What to do: Your answer must be an exact copy of the records below.

Working data:
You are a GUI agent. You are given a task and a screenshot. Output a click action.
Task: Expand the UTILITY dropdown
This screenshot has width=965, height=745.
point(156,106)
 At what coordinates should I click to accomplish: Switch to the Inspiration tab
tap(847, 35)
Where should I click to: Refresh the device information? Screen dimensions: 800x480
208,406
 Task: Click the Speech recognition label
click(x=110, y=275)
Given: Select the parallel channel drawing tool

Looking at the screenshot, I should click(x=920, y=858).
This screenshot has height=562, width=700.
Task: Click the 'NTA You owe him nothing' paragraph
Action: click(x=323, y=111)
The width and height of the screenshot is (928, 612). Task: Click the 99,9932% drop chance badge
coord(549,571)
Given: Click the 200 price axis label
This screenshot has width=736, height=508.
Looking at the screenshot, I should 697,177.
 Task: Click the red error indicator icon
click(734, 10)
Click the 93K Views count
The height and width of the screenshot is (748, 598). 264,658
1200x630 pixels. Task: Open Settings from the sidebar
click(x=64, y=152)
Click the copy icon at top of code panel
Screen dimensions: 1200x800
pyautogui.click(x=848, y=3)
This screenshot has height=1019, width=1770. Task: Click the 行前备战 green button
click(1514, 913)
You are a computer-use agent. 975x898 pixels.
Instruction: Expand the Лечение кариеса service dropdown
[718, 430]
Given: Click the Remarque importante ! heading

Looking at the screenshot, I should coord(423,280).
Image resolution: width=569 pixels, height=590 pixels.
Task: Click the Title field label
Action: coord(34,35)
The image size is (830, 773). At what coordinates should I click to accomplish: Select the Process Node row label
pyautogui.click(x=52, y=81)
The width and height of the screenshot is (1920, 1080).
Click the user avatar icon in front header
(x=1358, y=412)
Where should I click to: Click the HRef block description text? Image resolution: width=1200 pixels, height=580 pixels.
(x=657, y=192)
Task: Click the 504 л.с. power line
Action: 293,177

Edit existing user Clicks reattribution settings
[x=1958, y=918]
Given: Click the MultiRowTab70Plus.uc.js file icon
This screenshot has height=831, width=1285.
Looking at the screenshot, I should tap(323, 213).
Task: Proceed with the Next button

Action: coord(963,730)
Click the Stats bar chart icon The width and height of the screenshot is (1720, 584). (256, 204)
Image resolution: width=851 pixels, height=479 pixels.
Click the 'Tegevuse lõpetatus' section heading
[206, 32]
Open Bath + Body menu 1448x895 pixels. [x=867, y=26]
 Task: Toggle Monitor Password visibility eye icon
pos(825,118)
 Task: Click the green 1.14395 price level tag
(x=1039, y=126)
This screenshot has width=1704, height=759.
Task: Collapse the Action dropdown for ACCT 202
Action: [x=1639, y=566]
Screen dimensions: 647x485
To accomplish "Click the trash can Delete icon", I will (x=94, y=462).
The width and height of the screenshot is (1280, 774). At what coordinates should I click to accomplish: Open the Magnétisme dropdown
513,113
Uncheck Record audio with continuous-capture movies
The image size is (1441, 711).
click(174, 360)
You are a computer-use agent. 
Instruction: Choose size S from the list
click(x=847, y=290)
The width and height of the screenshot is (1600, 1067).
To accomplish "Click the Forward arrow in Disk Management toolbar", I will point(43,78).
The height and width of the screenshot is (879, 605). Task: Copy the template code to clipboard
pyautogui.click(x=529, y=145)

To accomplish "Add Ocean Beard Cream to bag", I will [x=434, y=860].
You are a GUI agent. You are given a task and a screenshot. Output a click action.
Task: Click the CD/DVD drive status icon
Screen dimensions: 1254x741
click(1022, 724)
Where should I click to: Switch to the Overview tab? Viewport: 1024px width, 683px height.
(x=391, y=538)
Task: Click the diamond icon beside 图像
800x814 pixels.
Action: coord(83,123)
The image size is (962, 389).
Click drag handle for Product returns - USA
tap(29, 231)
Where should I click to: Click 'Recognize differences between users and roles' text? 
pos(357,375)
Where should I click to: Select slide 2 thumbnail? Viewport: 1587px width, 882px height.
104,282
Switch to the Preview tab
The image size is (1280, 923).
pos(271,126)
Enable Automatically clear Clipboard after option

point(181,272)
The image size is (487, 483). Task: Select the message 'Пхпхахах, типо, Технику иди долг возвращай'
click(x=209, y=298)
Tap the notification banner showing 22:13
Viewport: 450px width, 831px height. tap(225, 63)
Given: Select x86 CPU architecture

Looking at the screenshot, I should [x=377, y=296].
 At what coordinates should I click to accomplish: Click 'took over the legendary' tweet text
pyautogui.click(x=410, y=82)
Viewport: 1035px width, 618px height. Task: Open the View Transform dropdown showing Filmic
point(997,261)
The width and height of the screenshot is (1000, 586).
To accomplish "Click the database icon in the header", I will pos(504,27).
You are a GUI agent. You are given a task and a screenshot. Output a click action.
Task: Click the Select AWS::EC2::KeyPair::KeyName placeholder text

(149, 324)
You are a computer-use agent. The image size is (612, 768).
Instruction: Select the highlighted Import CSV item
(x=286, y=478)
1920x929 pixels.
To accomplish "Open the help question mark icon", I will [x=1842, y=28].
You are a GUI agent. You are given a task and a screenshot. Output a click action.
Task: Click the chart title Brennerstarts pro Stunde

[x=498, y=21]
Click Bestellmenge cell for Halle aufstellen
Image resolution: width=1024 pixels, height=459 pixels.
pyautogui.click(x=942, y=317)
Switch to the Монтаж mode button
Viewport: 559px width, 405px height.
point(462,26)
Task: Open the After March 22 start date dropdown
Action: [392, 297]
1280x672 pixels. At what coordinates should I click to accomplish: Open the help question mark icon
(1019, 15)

Answer section:
You are a GUI agent. You are given a task and a screenshot. Output a click action.
Task: Expand the UTILITY dropdown
This screenshot has width=965, height=745.
point(156,106)
 At what coordinates should I click to accomplish: Switch to the Inspiration tab
tap(847, 35)
Where should I click to: Refresh the device information? Screen dimensions: 800x480
208,406
 Task: Click the Speech recognition label
click(x=110, y=275)
Given: Select the parallel channel drawing tool

Looking at the screenshot, I should click(x=920, y=858).
This screenshot has height=562, width=700.
Task: Click the 'NTA You owe him nothing' paragraph
Action: click(x=323, y=111)
The width and height of the screenshot is (928, 612). Task: Click the 99,9932% drop chance badge
coord(549,571)
Given: Click the 200 price axis label
This screenshot has width=736, height=508.
Looking at the screenshot, I should 697,177.
 Task: Click the red error indicator icon
click(734, 10)
Click the 93K Views count
The height and width of the screenshot is (748, 598). 264,658
1200x630 pixels. Task: Open Settings from the sidebar
click(x=64, y=152)
Click the copy icon at top of code panel
Screen dimensions: 1200x800
pyautogui.click(x=848, y=3)
This screenshot has height=1019, width=1770. Task: Click the 行前备战 green button
click(1514, 913)
You are a computer-use agent. 975x898 pixels.
Instruction: Expand the Лечение кариеса service dropdown
[718, 430]
Given: Click the Remarque importante ! heading

Looking at the screenshot, I should coord(423,280).
Image resolution: width=569 pixels, height=590 pixels.
Task: Click the Title field label
Action: coord(34,35)
The image size is (830, 773). At what coordinates should I click to accomplish: Select the Process Node row label
pyautogui.click(x=52, y=81)
The width and height of the screenshot is (1920, 1080).
Click the user avatar icon in front header
(x=1358, y=412)
Where should I click to: Click the HRef block description text? Image resolution: width=1200 pixels, height=580 pixels.
(x=657, y=192)
Task: Click the 504 л.с. power line
Action: 293,177

Edit existing user Clicks reattribution settings
[x=1958, y=918]
Given: Click the MultiRowTab70Plus.uc.js file icon
This screenshot has height=831, width=1285.
Looking at the screenshot, I should tap(323, 213).
Task: Proceed with the Next button

Action: coord(963,730)
Click the Stats bar chart icon The width and height of the screenshot is (1720, 584). (256, 204)
Image resolution: width=851 pixels, height=479 pixels.
Click the 'Tegevuse lõpetatus' section heading
[206, 32]
Open Bath + Body menu 1448x895 pixels. [x=867, y=26]
 Task: Toggle Monitor Password visibility eye icon
pos(825,118)
 Task: Click the green 1.14395 price level tag
(x=1039, y=126)
This screenshot has width=1704, height=759.
Task: Collapse the Action dropdown for ACCT 202
Action: [x=1639, y=566]
Screen dimensions: 647x485
To accomplish "Click the trash can Delete icon", I will (x=94, y=462).
The width and height of the screenshot is (1280, 774). At what coordinates should I click to accomplish: Open the Magnétisme dropdown
513,113
Uncheck Record audio with continuous-capture movies
The image size is (1441, 711).
click(174, 360)
You are a computer-use agent. 
Instruction: Choose size S from the list
click(x=847, y=290)
The width and height of the screenshot is (1600, 1067).
To accomplish "Click the Forward arrow in Disk Management toolbar", I will point(43,78).
The height and width of the screenshot is (879, 605). Task: Copy the template code to clipboard
pyautogui.click(x=529, y=145)

To accomplish "Add Ocean Beard Cream to bag", I will [x=434, y=860].
You are a GUI agent. You are given a task and a screenshot. Output a click action.
Task: Click the CD/DVD drive status icon
Screen dimensions: 1254x741
click(1022, 724)
Where should I click to: Switch to the Overview tab? Viewport: 1024px width, 683px height.
(x=391, y=538)
Task: Click the diamond icon beside 图像
800x814 pixels.
Action: coord(83,123)
The image size is (962, 389).
Click drag handle for Product returns - USA
tap(29, 231)
Where should I click to: Click 'Recognize differences between users and roles' text? 
pos(357,375)
Where should I click to: Select slide 2 thumbnail? Viewport: 1587px width, 882px height.
104,282
Switch to the Preview tab
The image size is (1280, 923).
pos(271,126)
Enable Automatically clear Clipboard after option

point(181,272)
The image size is (487, 483). Task: Select the message 'Пхпхахах, типо, Технику иди долг возвращай'
click(x=209, y=298)
Tap the notification banner showing 22:13
Viewport: 450px width, 831px height. tap(225, 63)
Given: Select x86 CPU architecture

Looking at the screenshot, I should [x=377, y=296].
 At what coordinates should I click to accomplish: Click 'took over the legendary' tweet text
pyautogui.click(x=410, y=82)
Viewport: 1035px width, 618px height. Task: Open the View Transform dropdown showing Filmic
point(997,261)
The width and height of the screenshot is (1000, 586).
To accomplish "Click the database icon in the header", I will pos(504,27).
You are a GUI agent. You are given a task and a screenshot. Output a click action.
Task: Click the Select AWS::EC2::KeyPair::KeyName placeholder text

(149, 324)
You are a computer-use agent. The image size is (612, 768).
Instruction: Select the highlighted Import CSV item
(x=286, y=478)
1920x929 pixels.
To accomplish "Open the help question mark icon", I will [x=1842, y=28].
You are a GUI agent. You are given a task and a screenshot. Output a click action.
Task: Click the chart title Brennerstarts pro Stunde

[x=498, y=21]
Click Bestellmenge cell for Halle aufstellen
Image resolution: width=1024 pixels, height=459 pixels.
pyautogui.click(x=942, y=317)
Switch to the Монтаж mode button
Viewport: 559px width, 405px height.
point(462,26)
Task: Open the After March 22 start date dropdown
Action: [392, 297]
1280x672 pixels. At what coordinates should I click to accomplish: Open the help question mark icon
(1019, 15)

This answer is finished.